“So you weren’t a spy,” I said with relief.
She gave me a wry smile. “Oh yes. Yes, I was. At the start. They tracked me down. I mean the SS. In London. Heinrich Mulder, one of their top agents. He told me that my parents’ lives were at stake unless I helped them with some research, he called it. He offered to protect them if I did this small thing.”
“Was it small?”
“To start with. I didn’t know what to do. I had been getting letters every week or two from my parents, but when war broke out they stopped. I don’t know if they were prevented from writing to me or whether MI5 intercepted them.”
“Bastards.”
“Yes. Bastards. By then my English teacher had helped me to get a job as a journalist. Mulder was back in Berlin now. We communicated by transmitter and the occasional dead letter drop. There were other agents in London. Mulder told me to use my job as a reporter to meet people and send back information. Mainly he wanted to know about morale. And defences in the city. Whether London could hold out much longer. Where the factories were.”
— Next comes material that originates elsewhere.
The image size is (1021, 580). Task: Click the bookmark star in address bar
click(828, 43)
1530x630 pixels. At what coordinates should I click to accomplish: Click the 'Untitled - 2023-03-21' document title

“So you played along.” I guess there was a hint of reproof in my voice, though god knows I would have done the same thing for my folks.
She placed her mug carefully down on the table and looked me in the eye. “Danny, I played along for all of five minutes. I contacted the British Secret Service and told them what was happening.” Her voice was low and steady. A vein jumped in her forehead.
“You what? Cassells said you worked for the Nazis. You mean…”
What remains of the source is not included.